Director: Tate Taylor

Writer: Erin Cressida Wilson

Cast: Emily Blunt, Haley Bennett, Rebecca Ferguson, Justin Theroux, Luke Evans, Edgar Ramirez, Laura Prepon, Allison Janney and Lisa Kudrow

Synopsis: A divorcee becomes entangled in a missing persons investigation that promises to send shockwaves throughout her life.

 

Based on the popular and one of the fast-selling novels of all time by Paula Hawkins, The Girl on the Train is being labeled as the possible next Gone Girl. A comparison that doesn’t really help any film since Gone Girl was vastly different animal that some people haven’t seen before. While the film does show shades of that, The Girl on the Train is a completely different animal altogether that is a less effective thriller and drama than Gone Girl.

The Girl on the Train follows alcoholic and divorced Rachel (Blunt) who rides the train every morning. During her rides, she always stops and spots the house of a couple who she doesn’t know but pretends to give them names and jobs. However, one day the woman, Megan (Bennett), ends up going missing and the day she did she noticed Megan with another man. What follows is Rachel trying to figure out what happened to a woman she’s made an unnatural connection to, but her obsession also becomes a problem for her ex-husband Tom (Theroux) and his new wife Anna (Ferguson), who she has been harassing them.
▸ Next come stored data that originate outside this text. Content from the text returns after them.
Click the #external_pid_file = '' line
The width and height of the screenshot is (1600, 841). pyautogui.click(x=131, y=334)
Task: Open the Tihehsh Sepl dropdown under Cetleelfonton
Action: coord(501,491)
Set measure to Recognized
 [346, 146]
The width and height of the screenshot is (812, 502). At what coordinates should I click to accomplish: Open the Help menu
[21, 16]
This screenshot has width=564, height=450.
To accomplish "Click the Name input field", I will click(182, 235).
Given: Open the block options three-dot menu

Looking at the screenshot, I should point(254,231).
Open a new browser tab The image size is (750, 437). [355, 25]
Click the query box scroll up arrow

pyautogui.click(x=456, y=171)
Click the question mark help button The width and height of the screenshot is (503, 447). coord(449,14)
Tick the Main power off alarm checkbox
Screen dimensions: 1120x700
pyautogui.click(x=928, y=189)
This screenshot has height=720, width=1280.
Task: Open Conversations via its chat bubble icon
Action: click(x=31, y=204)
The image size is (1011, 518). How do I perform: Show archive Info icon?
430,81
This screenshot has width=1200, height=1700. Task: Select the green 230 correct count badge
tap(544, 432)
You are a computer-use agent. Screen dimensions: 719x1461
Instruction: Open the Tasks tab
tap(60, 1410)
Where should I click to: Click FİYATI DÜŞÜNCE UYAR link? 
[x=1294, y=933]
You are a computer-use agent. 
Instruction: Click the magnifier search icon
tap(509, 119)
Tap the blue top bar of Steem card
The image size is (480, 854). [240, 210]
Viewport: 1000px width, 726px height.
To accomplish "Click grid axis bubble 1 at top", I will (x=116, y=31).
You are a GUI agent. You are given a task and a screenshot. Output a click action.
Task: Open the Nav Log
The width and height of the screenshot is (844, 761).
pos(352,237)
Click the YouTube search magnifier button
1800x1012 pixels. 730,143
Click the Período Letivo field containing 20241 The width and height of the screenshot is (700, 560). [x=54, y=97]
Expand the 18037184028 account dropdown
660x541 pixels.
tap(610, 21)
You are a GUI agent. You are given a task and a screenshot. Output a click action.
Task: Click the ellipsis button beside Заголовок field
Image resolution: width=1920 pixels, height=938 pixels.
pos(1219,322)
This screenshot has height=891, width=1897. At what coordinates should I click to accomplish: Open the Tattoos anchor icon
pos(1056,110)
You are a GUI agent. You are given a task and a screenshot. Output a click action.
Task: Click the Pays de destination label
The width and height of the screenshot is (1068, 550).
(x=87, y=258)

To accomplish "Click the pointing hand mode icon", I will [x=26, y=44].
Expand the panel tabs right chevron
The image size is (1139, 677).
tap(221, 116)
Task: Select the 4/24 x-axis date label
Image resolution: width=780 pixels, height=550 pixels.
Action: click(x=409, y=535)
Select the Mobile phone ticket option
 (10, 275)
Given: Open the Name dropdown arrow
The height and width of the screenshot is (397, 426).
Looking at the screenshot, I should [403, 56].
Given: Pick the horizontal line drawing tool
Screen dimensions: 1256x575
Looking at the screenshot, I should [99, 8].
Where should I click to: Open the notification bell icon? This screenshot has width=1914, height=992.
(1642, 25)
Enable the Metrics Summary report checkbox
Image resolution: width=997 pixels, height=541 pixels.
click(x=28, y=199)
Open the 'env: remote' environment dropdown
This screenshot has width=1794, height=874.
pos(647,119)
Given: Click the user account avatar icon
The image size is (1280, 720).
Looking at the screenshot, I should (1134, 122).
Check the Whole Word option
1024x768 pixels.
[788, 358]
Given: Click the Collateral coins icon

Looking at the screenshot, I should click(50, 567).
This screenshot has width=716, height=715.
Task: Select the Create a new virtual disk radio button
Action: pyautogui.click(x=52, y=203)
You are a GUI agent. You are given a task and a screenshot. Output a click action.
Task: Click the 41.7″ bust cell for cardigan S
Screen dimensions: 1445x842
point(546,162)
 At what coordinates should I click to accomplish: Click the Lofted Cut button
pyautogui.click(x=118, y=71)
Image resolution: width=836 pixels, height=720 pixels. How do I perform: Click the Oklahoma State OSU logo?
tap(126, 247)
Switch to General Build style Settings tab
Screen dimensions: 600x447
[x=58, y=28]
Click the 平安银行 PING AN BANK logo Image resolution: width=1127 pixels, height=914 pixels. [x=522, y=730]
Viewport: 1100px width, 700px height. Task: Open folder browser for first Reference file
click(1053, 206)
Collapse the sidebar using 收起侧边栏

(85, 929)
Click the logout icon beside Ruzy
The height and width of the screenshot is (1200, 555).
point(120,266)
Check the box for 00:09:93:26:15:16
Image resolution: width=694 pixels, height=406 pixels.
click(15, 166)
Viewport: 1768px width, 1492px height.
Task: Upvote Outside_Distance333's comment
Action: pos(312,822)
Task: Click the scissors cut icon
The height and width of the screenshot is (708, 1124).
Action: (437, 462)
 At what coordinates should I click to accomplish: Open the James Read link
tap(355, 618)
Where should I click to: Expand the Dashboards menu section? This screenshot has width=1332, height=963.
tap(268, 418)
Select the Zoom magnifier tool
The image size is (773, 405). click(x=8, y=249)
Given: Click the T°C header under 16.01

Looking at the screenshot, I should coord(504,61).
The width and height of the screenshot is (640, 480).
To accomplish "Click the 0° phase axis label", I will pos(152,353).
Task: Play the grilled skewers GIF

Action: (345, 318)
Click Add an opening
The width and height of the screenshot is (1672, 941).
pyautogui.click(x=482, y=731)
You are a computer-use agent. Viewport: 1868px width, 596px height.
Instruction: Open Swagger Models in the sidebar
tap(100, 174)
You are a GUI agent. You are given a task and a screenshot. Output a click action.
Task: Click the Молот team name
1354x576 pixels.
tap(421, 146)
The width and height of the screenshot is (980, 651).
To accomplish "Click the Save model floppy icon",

Going more into detail will probably lead me into spoiler territory which is something that I obviously don’t want to do. The film does jump back in time – a few months – so we get enough scenes with Haley Bennett’s Megan before she goes missing. The film also spends some time with Rebecca Ferguson’s Anna, who shines more near the end of the film than in the beginning. All that said though, this movie belongs to Emily Blunt. I’m okay with saying Blunt is one of the best actresses working today, and this film proves it. The rest of the cast, while they have their moments, kind of fall to the wayside. Edgar Ramirez and Laura Prepon are underutilized, especially Prepon, and Allison Janney, while her character was meant to only be small, would have been nice to see more of her.

The characters are probably going to make some people not like the film. There are times when you probably want to go into the screen and smack one of them around, which is what makes the film a little more relatable – to the characters anyway. It also helps that these characters are in the thriller genre, so their actions will make us question where they fall in line to the case. Although, there are times when the film gets bogged down in its own drama.

All in all, The Girl on the Train is held together by Emily Blunt’s great performance, along with Haley Bennett. The film gets bogged down a bit by its own drama, and while some things from the book don’t carry over, they make up for it by telling their own story. The Girl on the Train isn’t the next Gone Girl, but its effective while watching.